A Defensoria Pública da União (DPU) solicitou ao Supremo Tribunal Federal (STF) a anulação do processo contra o ex-deputado federal Eduardo Bolsonaro (PL-SP), alegando parcialidade do ministro Alexandre de Moraes. A defesa, apresentada nesta sexta-feira, 22 de maio, argumenta que Moraes é, ao mesmo tempo, vítima e juiz das condutas que é chamado a julgar.
A DPU assumiu a defesa de Eduardo Bolsonaro após o ex-deputado não constituir advogados no processo. A ação penal investiga falas de Eduardo que, segundo a Procuradoria-Geral da República (PGR), configurariam coação no curso do processo por pressionar ministros da Corte e autoridades brasileiras.
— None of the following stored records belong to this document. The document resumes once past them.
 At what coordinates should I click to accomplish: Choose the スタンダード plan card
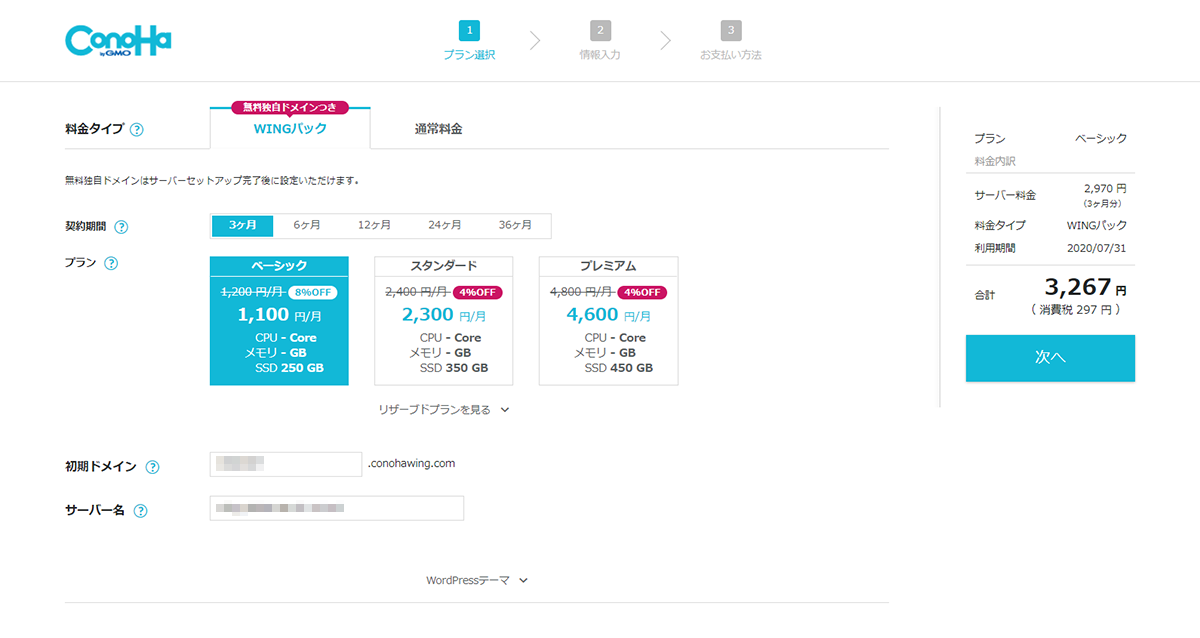click(x=443, y=321)
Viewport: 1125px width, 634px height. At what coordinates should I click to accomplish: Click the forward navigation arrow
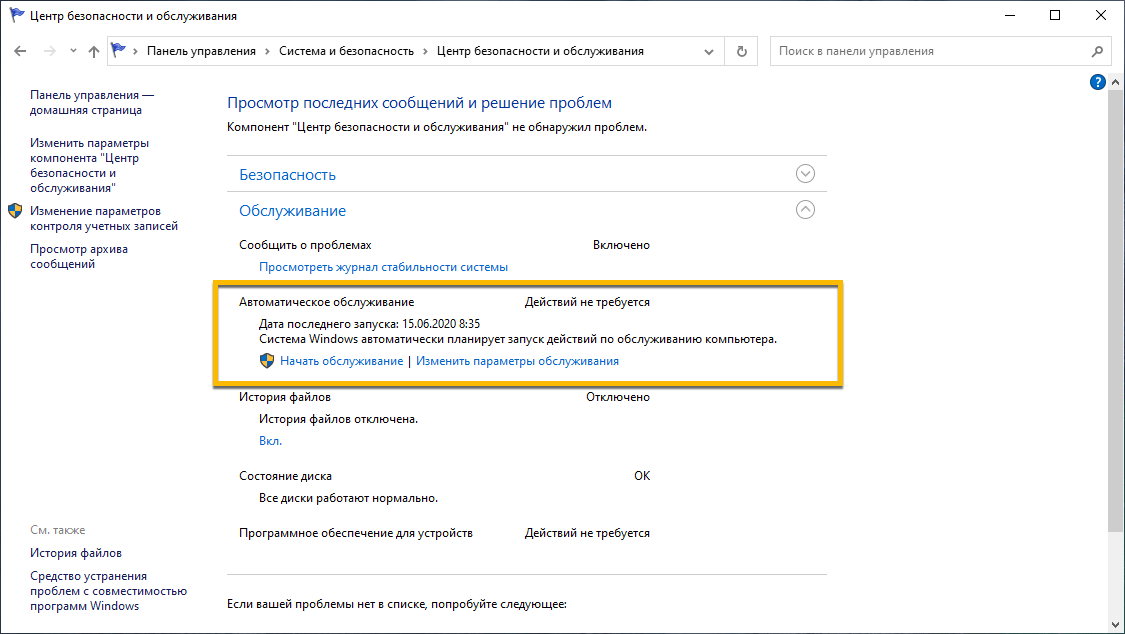[x=47, y=50]
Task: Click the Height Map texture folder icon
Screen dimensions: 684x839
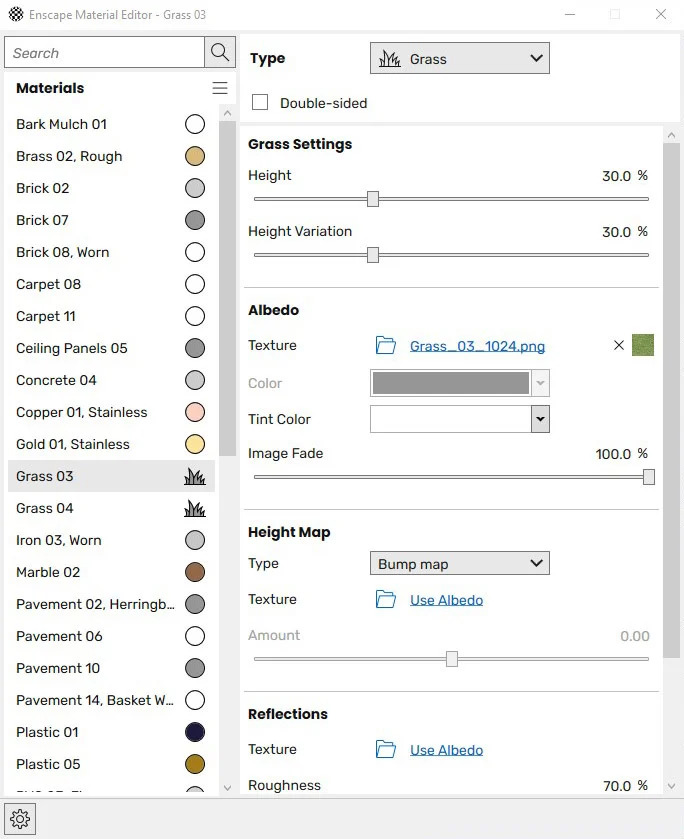Action: (386, 598)
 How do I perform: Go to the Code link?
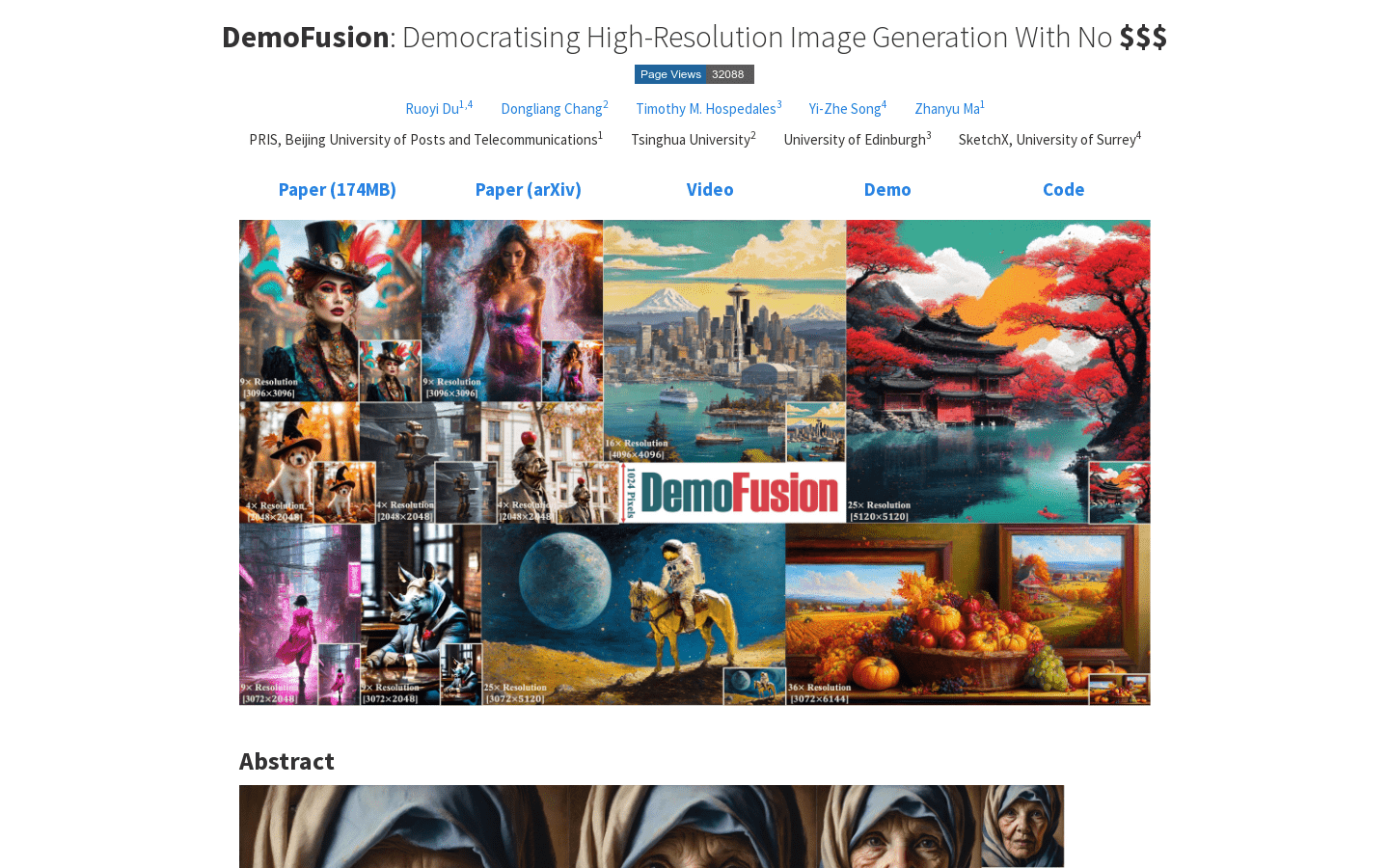(1063, 190)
Alegação de parcialidade e conflito de interesses
O principal argumento da DPU é que a posição de Alexandre de Moraes como suposta vítima direta das ações atribuídas a Eduardo Bolsonaro compromete sua imparcialidade no julgamento. A manifestação da Defensoria destaca que a narrativa acusatória aponta o ministro como o principal alvo das condutas, como a articulação para inclusão de seu nome na Lei Magnitsky nos Estados Unidos.
“O presente processo tem uma característica que o distingue da generalidade das ações penais. Aqui o Julgador é, ao mesmo tempo, a principal vítima das condutas que é chamado a julgar”, afirma o documento da DPU. A defesa sustenta que “sem imparcialidade, o que se tem não é julgamento, mas exercício de poder puro e simples”, caracterizando arbitrariedade em um Estado Democrático de Direito.
Questionamento sobre a citação por edital
Outro ponto central da argumentação da DPU é a forma como Eduardo Bolsonaro foi citado no processo. A intimação ocorreu por meio de edital, modalidade em que a citação é publicada em diário oficial. No entanto, a DPU aponta que a própria PGR admitiu que Eduardo estava no Texas, o que exigiria o envio de uma carta rogatória ao governo americano.
A Defensoria argumenta que a citação por edital deve ser a última ferramenta a ser utilizada, conforme o Código de Processo Penal, e que a irregularidade viola a Convenção Americana sobre Direitos Humanos, que garante o direito à autodefesa. A DPU compara o caso ao do perito Eduardo Tagliaferro, onde Moraes adotou o mesmo expediente, mesmo com um processo de extradição em trâmite.

Liberdade de expressão e imunidade parlamentar
A defesa também contesta a tipificação do crime de coação no curso do processo. A DPU sustenta que as declarações públicas e articulações políticas de Eduardo Bolsonaro não configuram “grave ameaça” no sentido jurídico exigido pelo Código Penal, uma vez que ele não teria poder para impor sanções por conta própria.
As manifestações do ex-deputado estariam protegidas pela liberdade de expressão e pela imunidade parlamentar, por estarem inseridas no debate político e não incentivarem a prática de crimes. A DPU cita Voltaire para reforçar a defesa da liberdade de expressão, mesmo para falas que possam desagradar.
Próximos passos no STF
Com a apresentação das alegações finais da PGR e da defesa, o processo agora pode ser liberado para julgamento. A Primeira Turma do STF aceitou a denúncia da PGR em novembro do ano passado, e a abertura da ação penal foi formalizada em fevereiro.
O caso se insere em um contexto de ofensiva judicial envolvendo aliados do ex-presidente Jair Bolsonaro, especialmente após as condenações relacionadas à tentativa de golpe de Estado investigada pelo STF.